◆ **Your task**: Transcribe the records in their entirety, exactly as given.

◆ **Available records**:
■ ■ ■

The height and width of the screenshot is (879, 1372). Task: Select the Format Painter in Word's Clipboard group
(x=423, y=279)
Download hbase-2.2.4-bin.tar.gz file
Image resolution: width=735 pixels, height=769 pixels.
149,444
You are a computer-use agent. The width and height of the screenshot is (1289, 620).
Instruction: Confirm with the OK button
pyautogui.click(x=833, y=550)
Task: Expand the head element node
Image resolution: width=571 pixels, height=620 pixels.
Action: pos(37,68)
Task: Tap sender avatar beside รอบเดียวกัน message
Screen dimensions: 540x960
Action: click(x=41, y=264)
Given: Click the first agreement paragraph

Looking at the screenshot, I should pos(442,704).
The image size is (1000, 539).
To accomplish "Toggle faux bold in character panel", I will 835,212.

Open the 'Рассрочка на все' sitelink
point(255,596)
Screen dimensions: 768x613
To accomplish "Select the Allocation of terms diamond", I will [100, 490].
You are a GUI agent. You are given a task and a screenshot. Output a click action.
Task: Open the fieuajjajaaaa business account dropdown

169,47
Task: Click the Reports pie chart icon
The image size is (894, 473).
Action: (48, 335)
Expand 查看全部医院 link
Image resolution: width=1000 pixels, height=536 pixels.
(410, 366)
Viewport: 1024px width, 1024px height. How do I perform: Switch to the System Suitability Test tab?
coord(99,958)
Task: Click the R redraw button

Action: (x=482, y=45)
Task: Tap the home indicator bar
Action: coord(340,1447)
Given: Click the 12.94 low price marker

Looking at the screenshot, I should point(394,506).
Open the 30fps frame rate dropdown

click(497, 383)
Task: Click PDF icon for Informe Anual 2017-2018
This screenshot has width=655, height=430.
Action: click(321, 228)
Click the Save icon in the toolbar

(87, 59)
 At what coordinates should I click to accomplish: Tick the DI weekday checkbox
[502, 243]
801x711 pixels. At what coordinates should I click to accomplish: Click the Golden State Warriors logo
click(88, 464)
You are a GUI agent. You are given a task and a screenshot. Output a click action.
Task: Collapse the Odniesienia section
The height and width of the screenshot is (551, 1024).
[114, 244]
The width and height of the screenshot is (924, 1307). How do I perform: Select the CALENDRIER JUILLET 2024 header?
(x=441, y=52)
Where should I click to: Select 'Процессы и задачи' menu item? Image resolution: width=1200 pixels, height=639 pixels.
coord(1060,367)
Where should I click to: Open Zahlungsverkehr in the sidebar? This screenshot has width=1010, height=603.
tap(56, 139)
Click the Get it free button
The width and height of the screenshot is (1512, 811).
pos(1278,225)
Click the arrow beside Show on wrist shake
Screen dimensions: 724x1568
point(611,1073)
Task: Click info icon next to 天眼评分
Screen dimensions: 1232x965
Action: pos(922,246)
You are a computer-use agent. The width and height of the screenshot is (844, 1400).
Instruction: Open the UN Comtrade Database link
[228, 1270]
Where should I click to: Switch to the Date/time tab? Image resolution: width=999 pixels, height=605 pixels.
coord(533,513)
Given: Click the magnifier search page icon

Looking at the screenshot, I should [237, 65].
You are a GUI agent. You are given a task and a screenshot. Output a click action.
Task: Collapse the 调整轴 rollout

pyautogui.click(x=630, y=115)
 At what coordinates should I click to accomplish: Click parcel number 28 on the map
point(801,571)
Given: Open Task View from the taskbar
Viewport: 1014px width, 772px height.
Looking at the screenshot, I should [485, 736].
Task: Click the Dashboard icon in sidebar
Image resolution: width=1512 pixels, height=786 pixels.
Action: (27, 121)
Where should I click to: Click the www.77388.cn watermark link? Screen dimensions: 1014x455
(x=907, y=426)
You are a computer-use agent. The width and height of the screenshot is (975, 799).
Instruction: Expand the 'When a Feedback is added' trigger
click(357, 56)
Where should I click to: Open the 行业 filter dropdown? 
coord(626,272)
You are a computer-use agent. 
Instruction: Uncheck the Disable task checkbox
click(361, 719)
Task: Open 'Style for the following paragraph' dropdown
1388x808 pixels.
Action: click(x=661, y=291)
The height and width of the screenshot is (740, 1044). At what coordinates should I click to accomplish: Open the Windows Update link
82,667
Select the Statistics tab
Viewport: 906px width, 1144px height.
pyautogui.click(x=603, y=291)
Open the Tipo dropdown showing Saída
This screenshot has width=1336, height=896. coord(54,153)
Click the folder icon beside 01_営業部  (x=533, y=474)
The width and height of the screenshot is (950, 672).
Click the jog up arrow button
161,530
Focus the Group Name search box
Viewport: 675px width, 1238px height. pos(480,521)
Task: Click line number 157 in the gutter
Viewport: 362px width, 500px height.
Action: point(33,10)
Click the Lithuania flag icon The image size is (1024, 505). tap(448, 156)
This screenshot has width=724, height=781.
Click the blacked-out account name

■ ■ ■

◆ **Written response**:
The height and width of the screenshot is (879, 1372). Task: Select the Format Painter in Word's Clipboard group
(x=423, y=279)
Download hbase-2.2.4-bin.tar.gz file
Image resolution: width=735 pixels, height=769 pixels.
149,444
You are a computer-use agent. The width and height of the screenshot is (1289, 620).
Instruction: Confirm with the OK button
pyautogui.click(x=833, y=550)
Task: Expand the head element node
Image resolution: width=571 pixels, height=620 pixels.
Action: pos(37,68)
Task: Tap sender avatar beside รอบเดียวกัน message
Screen dimensions: 540x960
Action: click(x=41, y=264)
Given: Click the first agreement paragraph

Looking at the screenshot, I should pos(442,704).
The image size is (1000, 539).
To accomplish "Toggle faux bold in character panel", I will 835,212.

Open the 'Рассрочка на все' sitelink
point(255,596)
Screen dimensions: 768x613
To accomplish "Select the Allocation of terms diamond", I will [100, 490].
You are a GUI agent. You are given a task and a screenshot. Output a click action.
Task: Open the fieuajjajaaaa business account dropdown

169,47
Task: Click the Reports pie chart icon
The image size is (894, 473).
Action: (48, 335)
Expand 查看全部医院 link
Image resolution: width=1000 pixels, height=536 pixels.
(410, 366)
Viewport: 1024px width, 1024px height. How do I perform: Switch to the System Suitability Test tab?
coord(99,958)
Task: Click the R redraw button

Action: (x=482, y=45)
Task: Tap the home indicator bar
Action: coord(340,1447)
Given: Click the 12.94 low price marker

Looking at the screenshot, I should point(394,506).
Open the 30fps frame rate dropdown

click(497, 383)
Task: Click PDF icon for Informe Anual 2017-2018
This screenshot has width=655, height=430.
Action: click(321, 228)
Click the Save icon in the toolbar

(87, 59)
 At what coordinates should I click to accomplish: Tick the DI weekday checkbox
[502, 243]
801x711 pixels. At what coordinates should I click to accomplish: Click the Golden State Warriors logo
click(88, 464)
You are a GUI agent. You are given a task and a screenshot. Output a click action.
Task: Collapse the Odniesienia section
The height and width of the screenshot is (551, 1024).
[114, 244]
The width and height of the screenshot is (924, 1307). How do I perform: Select the CALENDRIER JUILLET 2024 header?
(x=441, y=52)
Where should I click to: Select 'Процессы и задачи' menu item? Image resolution: width=1200 pixels, height=639 pixels.
coord(1060,367)
Where should I click to: Open Zahlungsverkehr in the sidebar? This screenshot has width=1010, height=603.
tap(56, 139)
Click the Get it free button
The width and height of the screenshot is (1512, 811).
pos(1278,225)
Click the arrow beside Show on wrist shake
Screen dimensions: 724x1568
point(611,1073)
Task: Click info icon next to 天眼评分
Screen dimensions: 1232x965
Action: pos(922,246)
You are a computer-use agent. The width and height of the screenshot is (844, 1400).
Instruction: Open the UN Comtrade Database link
[228, 1270]
Where should I click to: Switch to the Date/time tab? Image resolution: width=999 pixels, height=605 pixels.
coord(533,513)
Given: Click the magnifier search page icon

Looking at the screenshot, I should [237, 65].
You are a GUI agent. You are given a task and a screenshot. Output a click action.
Task: Collapse the 调整轴 rollout

pyautogui.click(x=630, y=115)
 At what coordinates should I click to accomplish: Click parcel number 28 on the map
point(801,571)
Given: Open Task View from the taskbar
Viewport: 1014px width, 772px height.
Looking at the screenshot, I should [485, 736].
Task: Click the Dashboard icon in sidebar
Image resolution: width=1512 pixels, height=786 pixels.
Action: (27, 121)
Where should I click to: Click the www.77388.cn watermark link? Screen dimensions: 1014x455
(x=907, y=426)
You are a computer-use agent. The width and height of the screenshot is (975, 799).
Instruction: Expand the 'When a Feedback is added' trigger
click(357, 56)
Where should I click to: Open the 行业 filter dropdown? 
coord(626,272)
You are a computer-use agent. 
Instruction: Uncheck the Disable task checkbox
click(361, 719)
Task: Open 'Style for the following paragraph' dropdown
1388x808 pixels.
Action: click(x=661, y=291)
The height and width of the screenshot is (740, 1044). At what coordinates should I click to accomplish: Open the Windows Update link
82,667
Select the Statistics tab
Viewport: 906px width, 1144px height.
pyautogui.click(x=603, y=291)
Open the Tipo dropdown showing Saída
This screenshot has width=1336, height=896. coord(54,153)
Click the folder icon beside 01_営業部  (x=533, y=474)
The width and height of the screenshot is (950, 672).
Click the jog up arrow button
161,530
Focus the Group Name search box
Viewport: 675px width, 1238px height. pos(480,521)
Task: Click line number 157 in the gutter
Viewport: 362px width, 500px height.
Action: point(33,10)
Click the Lithuania flag icon The image size is (1024, 505). tap(448, 156)
This screenshot has width=724, height=781.
Click the blacked-out account name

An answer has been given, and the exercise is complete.